Die Herzogin folgte dem schönen Mädchen am Arm des Knaben mit erstaunter Miene. »Warum spielt Fräulein von Gerold nicht mit?« fragte sie den Baron.
»Hoheit, Prinzeß Helene wählte soeben selbst ihre Mitspieler«, erwiderte er.
»Bitte, Baron«, sagte die Herzogin liebenswürdig, aber bestimmt, »gehen Sie Ihrer Cousine nach und sagen Sie ihr, wie sehr ich bedaure, daß man sie aufzufordern vergaß, und bringen Sie sie womöglich zurück. Der Hofmeister des Erbprinzen, der dort eben kommt, wird so lange Ihre Stelle übernehmen.«
Der Baron verbeugte sich und ging, sich bei der Prinzeß zu entschuldigen und dem Hofmeister den Hammer in die Hand zu drängen. Dann schlug er langsam und auf Umwegen die Richtung ein, die seine Cousine genommen hatte.

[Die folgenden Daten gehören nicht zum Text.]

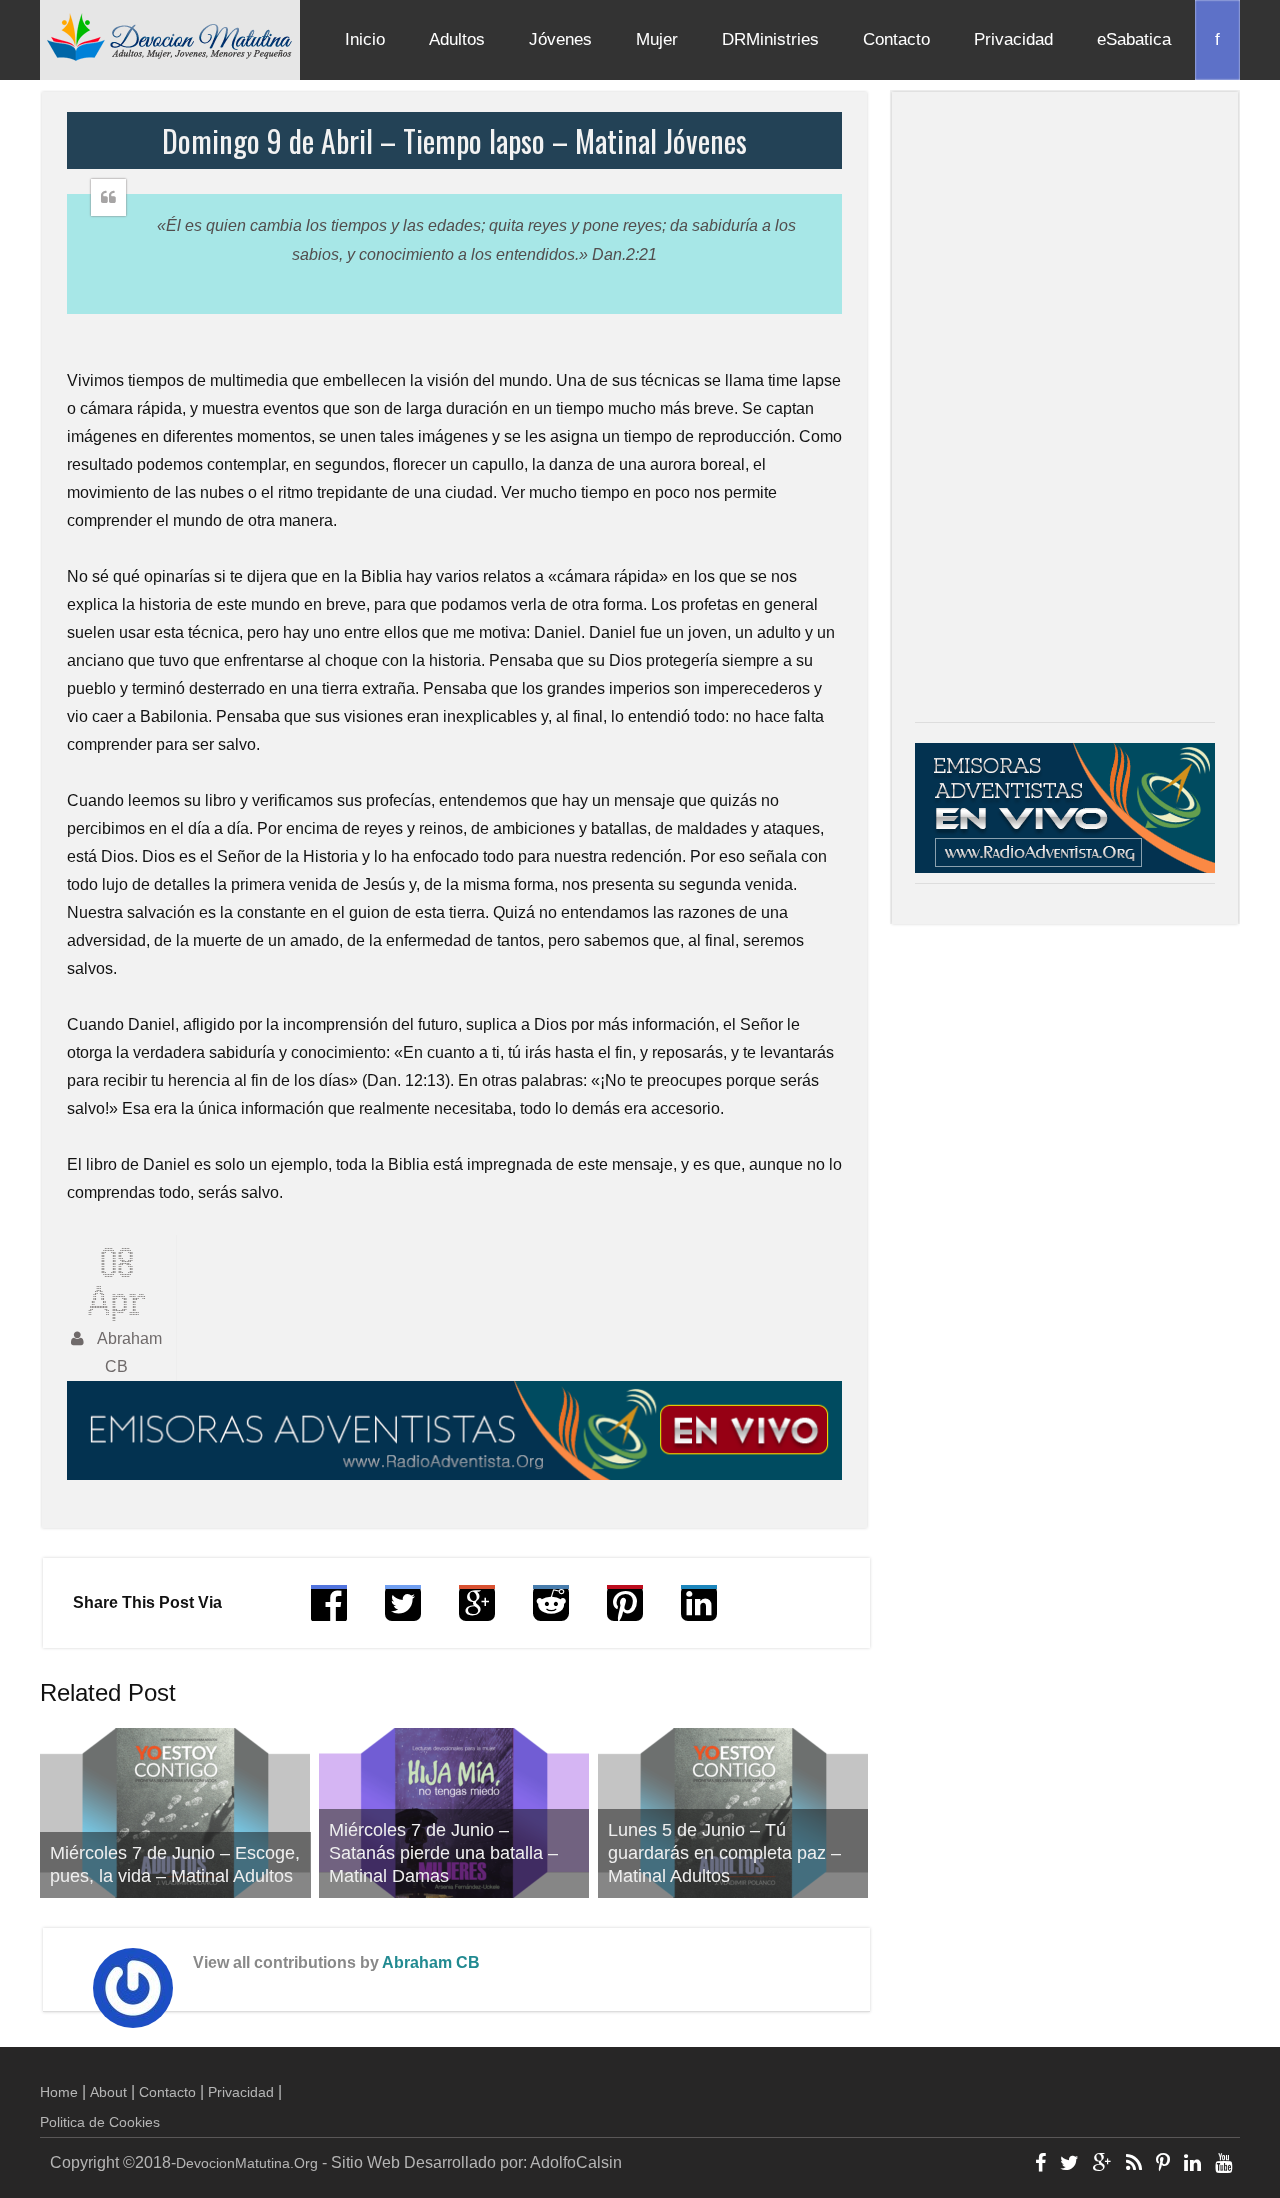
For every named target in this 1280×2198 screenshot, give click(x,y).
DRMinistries (770, 39)
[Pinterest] (1163, 2165)
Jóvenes (560, 39)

Die Nase der alten Prinzeß war während dieses Vorganges plötzlich spitz und weiß geworden.
»Verzeihung, Hoheit«, sagte sie und setzte die zierliche Tasse klirrend auf das Tischchen, »Helene hatte sicher nicht die Absicht, zu kränken, sie meint es nur gut und sie liebt Eure Hoheit schwärmerisch. Ihr ehrliches Herz geht eben immer mit ihr durch, und –«
»Ich sehe nicht ein, was die Ehrlichkeit damit zu tun hat, liebste Tante«, erwiderte die Herzogin und ihre Wangen färbten sich purpurn vor Erregung.

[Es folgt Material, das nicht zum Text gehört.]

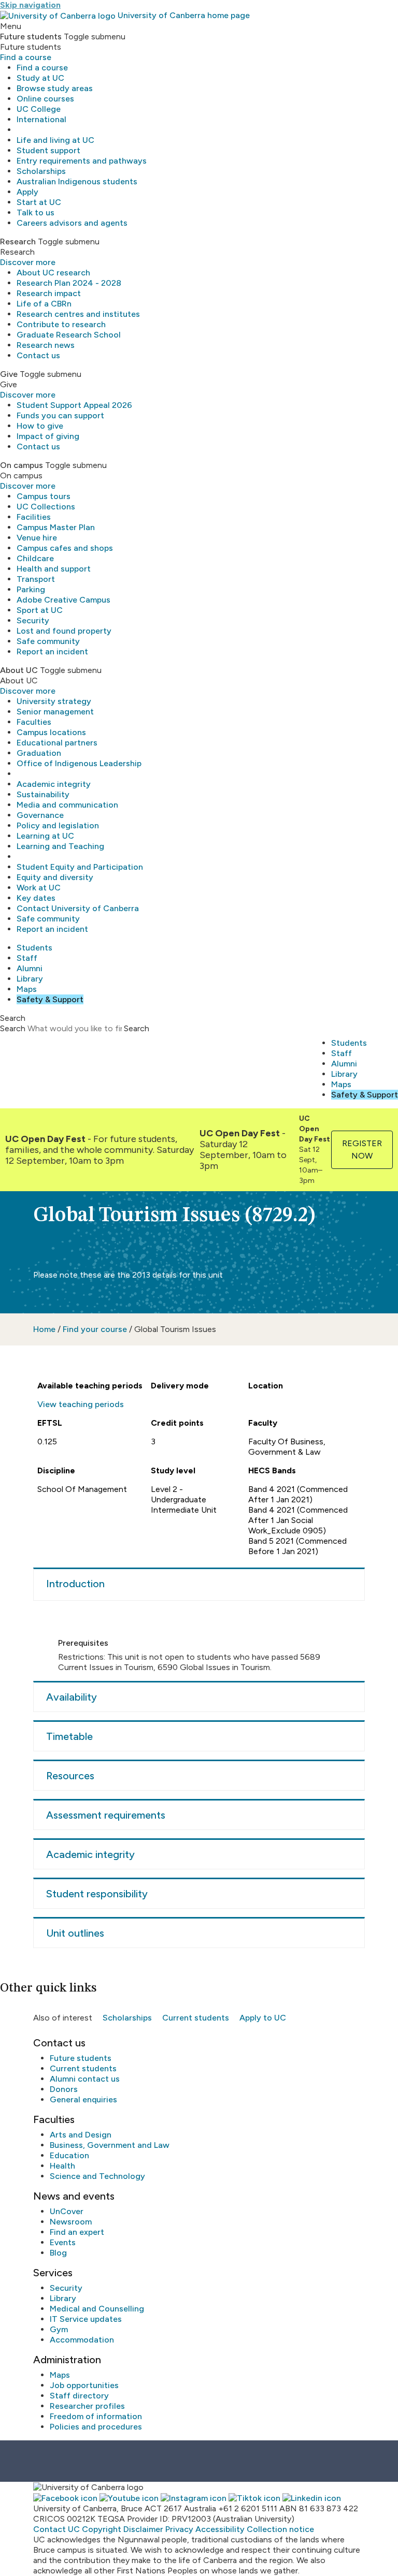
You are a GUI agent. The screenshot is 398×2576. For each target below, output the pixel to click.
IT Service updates (86, 2319)
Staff (27, 958)
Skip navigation (30, 5)
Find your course (95, 1329)
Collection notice (280, 2529)
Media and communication (67, 805)
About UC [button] (19, 670)
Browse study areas (55, 88)
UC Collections (46, 506)
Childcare (35, 558)
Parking (31, 589)
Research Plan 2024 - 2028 (69, 283)
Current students (195, 2018)
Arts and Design (80, 2135)
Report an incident (52, 651)
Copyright (101, 2529)
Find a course (25, 57)
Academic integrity (54, 784)
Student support (48, 150)
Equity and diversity (55, 877)
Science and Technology (97, 2176)
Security (33, 620)
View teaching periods (80, 1404)
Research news (46, 345)
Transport (36, 579)
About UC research (53, 272)
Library (30, 979)
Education (69, 2155)
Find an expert (77, 2232)
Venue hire (37, 538)
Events (63, 2242)
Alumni (29, 968)
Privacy (179, 2529)
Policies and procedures (96, 2427)
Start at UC (39, 202)
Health (62, 2166)
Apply (27, 192)
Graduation (39, 753)
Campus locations (51, 732)
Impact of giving (48, 436)
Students (34, 948)
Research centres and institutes (78, 314)
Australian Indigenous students (77, 181)
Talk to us (35, 212)
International (41, 119)
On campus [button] (21, 465)
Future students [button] (31, 36)
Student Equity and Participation (80, 867)
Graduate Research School (69, 335)
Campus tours (43, 496)
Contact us (38, 355)
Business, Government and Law (109, 2145)
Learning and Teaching (60, 846)
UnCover (66, 2211)
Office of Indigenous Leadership (79, 763)
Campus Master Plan (56, 527)
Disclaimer (143, 2529)
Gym (59, 2329)
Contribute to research (61, 324)
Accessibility (220, 2529)
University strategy (54, 701)
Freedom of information (96, 2416)
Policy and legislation (58, 825)
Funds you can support (60, 415)
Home (44, 1329)
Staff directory (79, 2396)
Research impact (49, 293)
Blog (58, 2253)
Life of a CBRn (44, 304)
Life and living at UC (55, 140)
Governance (40, 815)
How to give (40, 426)
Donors (64, 2089)
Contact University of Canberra (78, 908)
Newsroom (71, 2222)
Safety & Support (50, 999)
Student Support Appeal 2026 (74, 405)
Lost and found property (64, 631)
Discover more (27, 262)
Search (12, 1028)
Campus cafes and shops (65, 548)
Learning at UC (45, 836)
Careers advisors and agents (72, 223)
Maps (27, 989)
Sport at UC (40, 610)
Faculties (34, 722)
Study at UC (40, 78)
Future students (80, 2058)
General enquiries (83, 2099)
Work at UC (39, 887)
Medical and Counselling (97, 2309)
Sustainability (43, 794)
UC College (39, 109)
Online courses (45, 99)
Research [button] (18, 241)
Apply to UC (262, 2018)
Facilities (34, 517)
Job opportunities (84, 2385)
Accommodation (82, 2340)
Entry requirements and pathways (82, 161)
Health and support (54, 569)
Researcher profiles (87, 2406)
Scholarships (41, 171)
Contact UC (56, 2529)
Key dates (36, 898)
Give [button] (9, 374)
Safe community (48, 641)
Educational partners (57, 743)
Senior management (55, 711)
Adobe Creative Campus (63, 600)
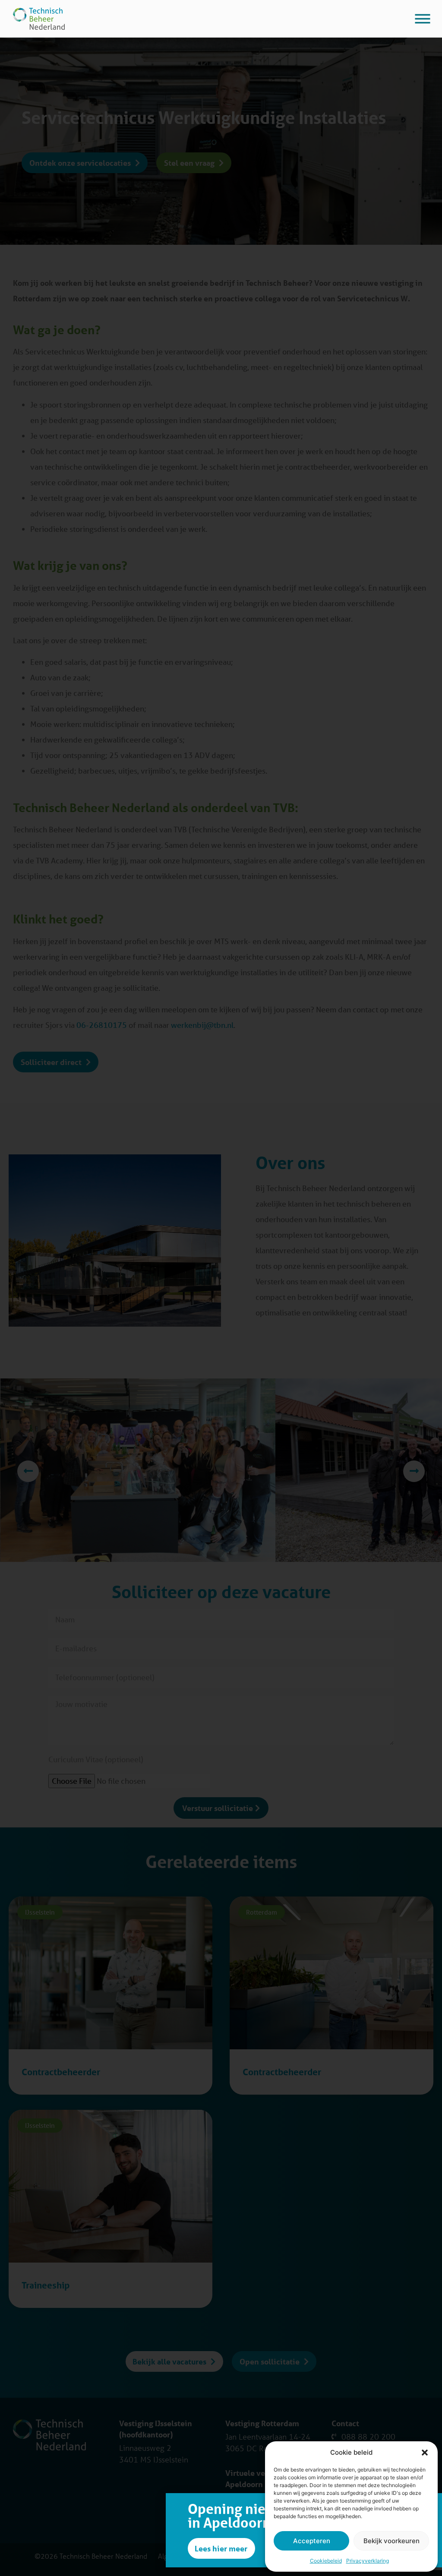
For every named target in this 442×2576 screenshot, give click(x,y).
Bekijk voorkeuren (391, 2541)
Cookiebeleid (326, 2560)
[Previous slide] (28, 1471)
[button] (424, 2452)
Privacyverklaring (367, 2560)
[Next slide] (414, 1471)
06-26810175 (102, 1025)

Herr von Palmer sah zu dem Herzog hinüber, der von diesem kleinen Wortwechsel nicht die geringste Notiz nahm. Hoheit spielte mit seinem Augenglas, indem er ernsthaft der weißen schwebenden Mädchengestalt nachschaute, an deren Arm zutraulich der Erbprinz hing und sie nach allem möglichen befragte. Sie war schon eine ganze Weile in dem dichten Gewirre eines Jasmingebüsches verschwunden. Da wandte der Herzog langsam den Kopf zurück und begegnete den Augen der Prinzeß Thekla, die noch funkelnder aussahen als sonst, es lag ein verbissener, schadenfroher Ausdruck über ihrem mageren Gesicht.
»Er macht zeitig den Hof«, sagte der Herzog unbefangen, »der Junge ist ja Feuer und Flamme!«
»Und guten Geschmack hat er auch«, ging die Herzogin fröhlich auf den Scherz ein.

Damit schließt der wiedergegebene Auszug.